¡Quién fuera gato!
MVZ Cecilia Vignau Ruíz
Seguramente
te ha pasado: mientras observas a tu gato y analizas la vida que
lleva, quisieras intercambiar los papeles y hacer exactamente lo
mismo que él durante el día. Cuando está despierto
come o se la pasa jugando, tal vez simplemente se deja consentir
con tus caricias. Si no está haciendo nada de esto lo más
probable es que esté dormido.
Pero en realidad el juego en ellos no es sólo ociosidad,
tiene una finalidad muy clara: desarrollar algunas aptitudes como
la inteligencia, el instinto de cacería y su conducta social,
además de mantenerlos en buena forma.
EN SUS CINCO SENTIDOS
El gatito recién nacido depende de su sentido del olfato.

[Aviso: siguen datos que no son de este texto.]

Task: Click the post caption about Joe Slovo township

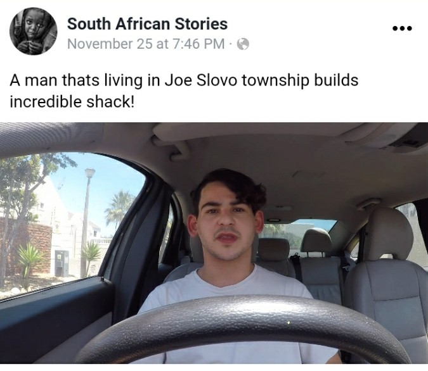Action: tap(184, 91)
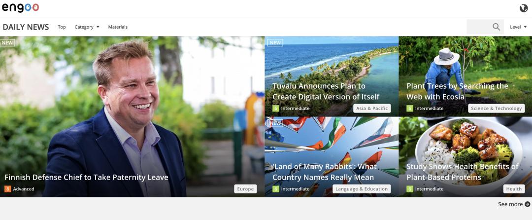Click the Science & Technology tag
The image size is (532, 220).
[x=496, y=109]
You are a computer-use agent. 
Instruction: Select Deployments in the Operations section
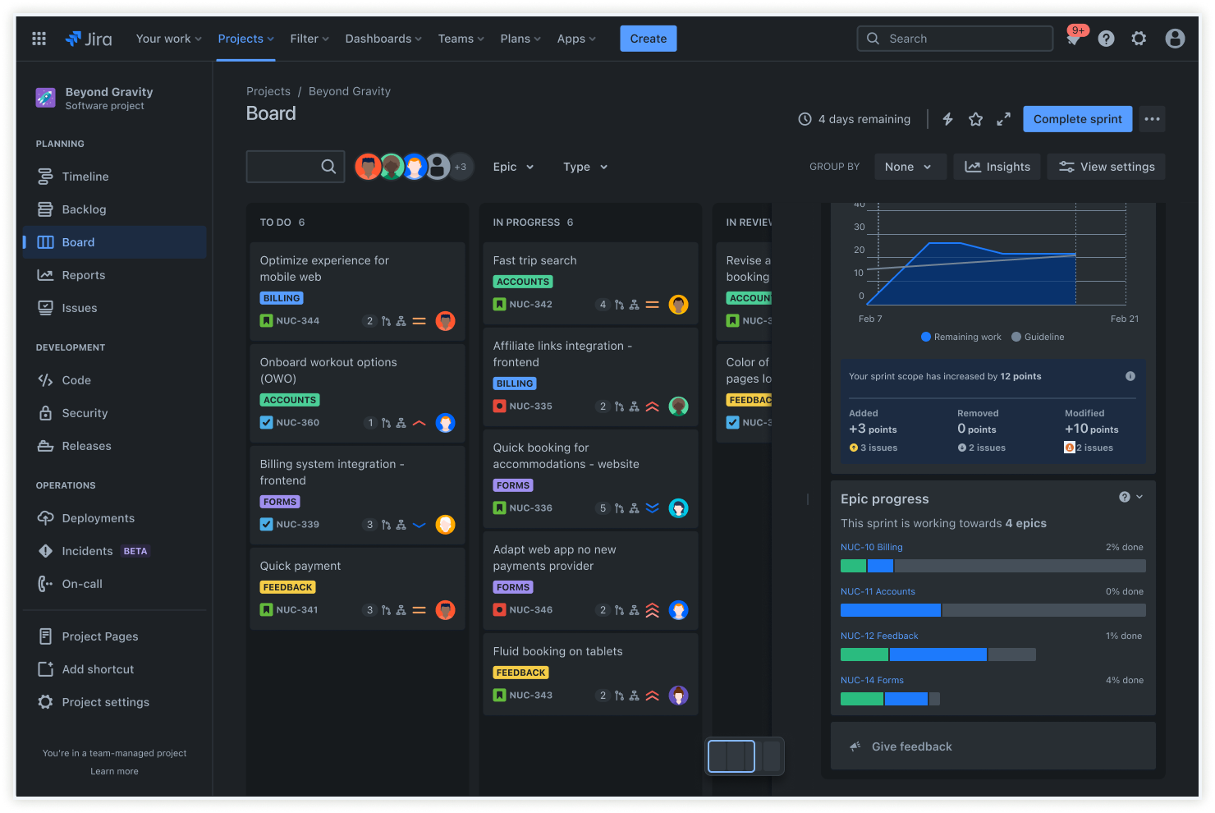(x=97, y=517)
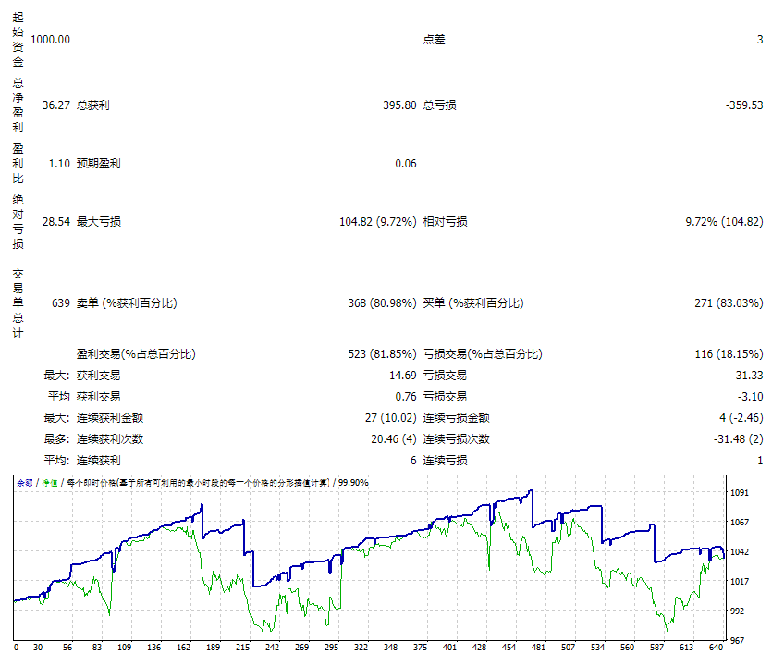Select the 总获利 value 395.80
The image size is (772, 654).
[x=399, y=105]
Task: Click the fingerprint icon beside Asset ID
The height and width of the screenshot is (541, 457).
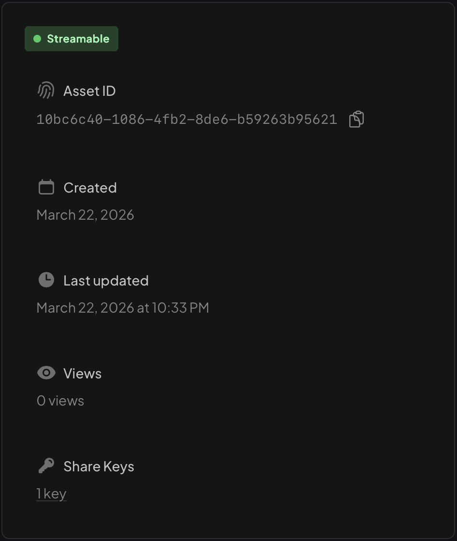Action: (x=46, y=90)
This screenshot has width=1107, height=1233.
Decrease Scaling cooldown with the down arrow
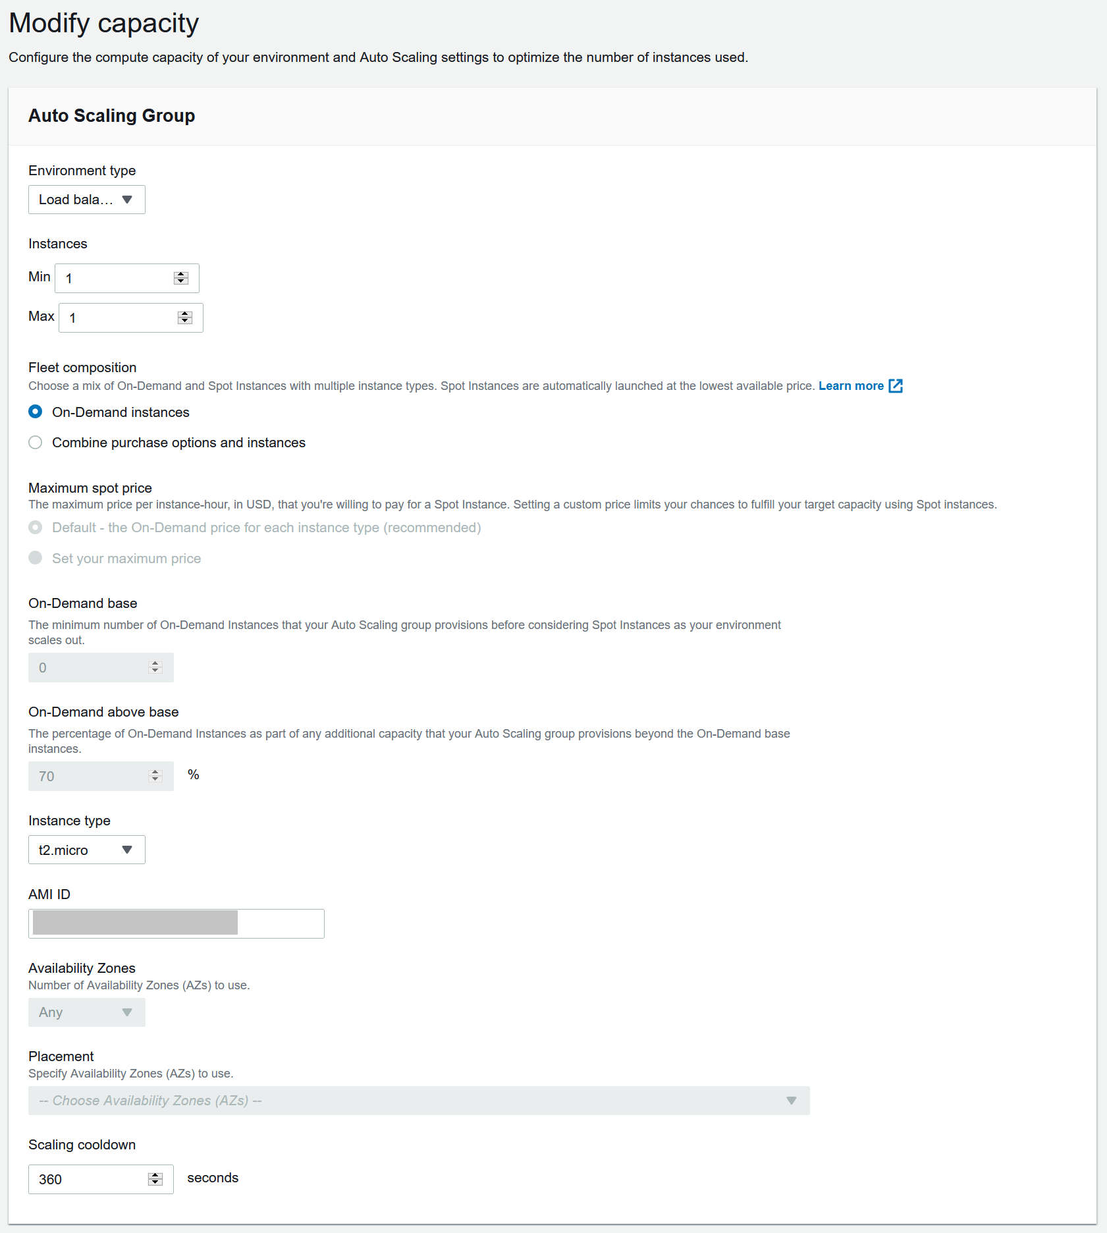coord(155,1183)
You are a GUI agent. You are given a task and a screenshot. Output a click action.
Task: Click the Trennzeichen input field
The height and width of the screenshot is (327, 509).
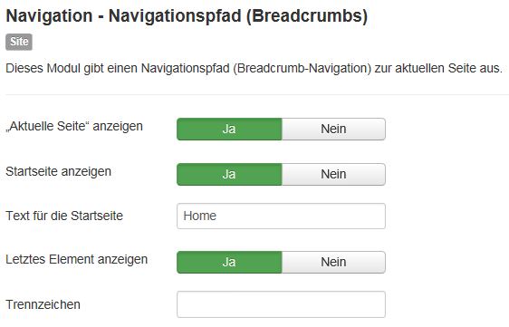click(x=281, y=304)
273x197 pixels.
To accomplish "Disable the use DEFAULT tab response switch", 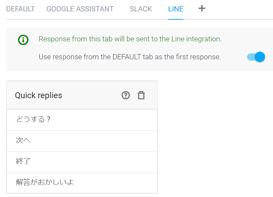I will [x=256, y=57].
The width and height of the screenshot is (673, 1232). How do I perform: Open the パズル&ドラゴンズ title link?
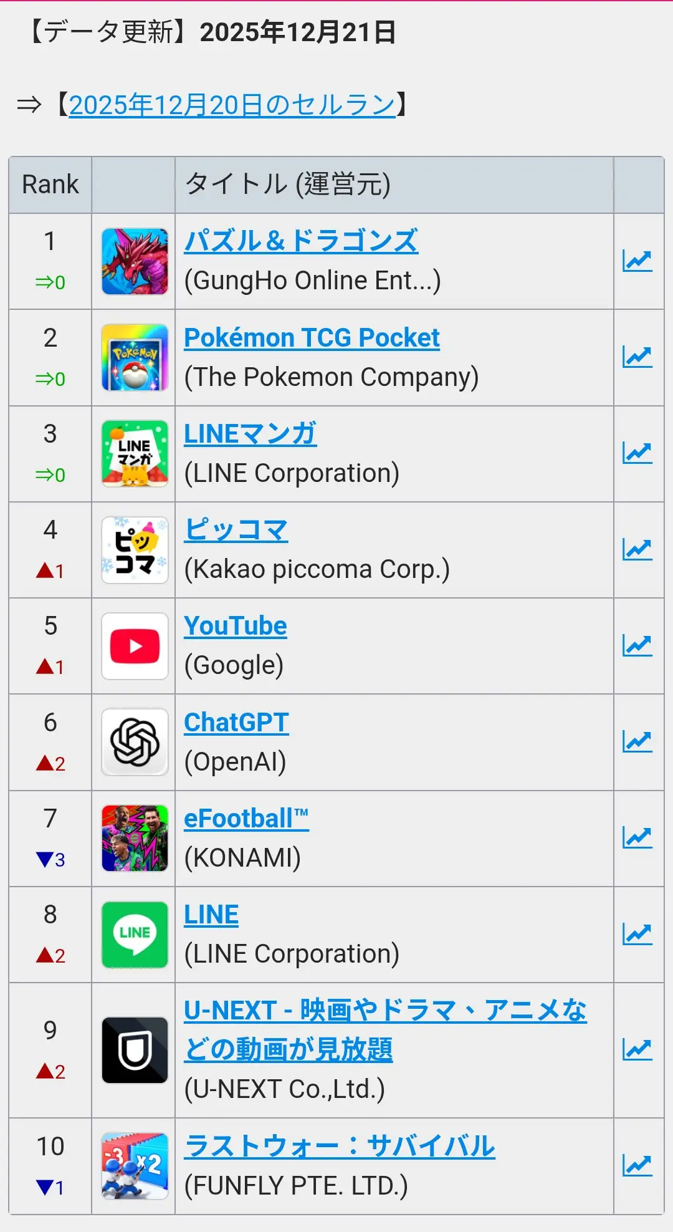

Desde el comienzo del amamantamiento existe una marcada preferencia
por una teta que el gatito marca con su olor. Esta es una clara
manifestación del maracaje territorial tan característico
de la especie. Gracias a su olfato tan desarrollado los gatitos
conocen los límites de su hogar aún cuando permanecen
con los ojos cerrados.
Generalmente la madre, por medio del acicalamiento y el contacto
físico, estimula el desarrollo del cachorro, incluso está
comprobado que las caricias - en los casos de gatos criados
por humanos- sustituyen eficazmente a la madre porque el contacto
físico con otros seres vivos estimula ciertas partes del
cerebro, como la glándula hipófisis y las adrenales
ambas involucradas en reacciones ocasionadas por el estrés.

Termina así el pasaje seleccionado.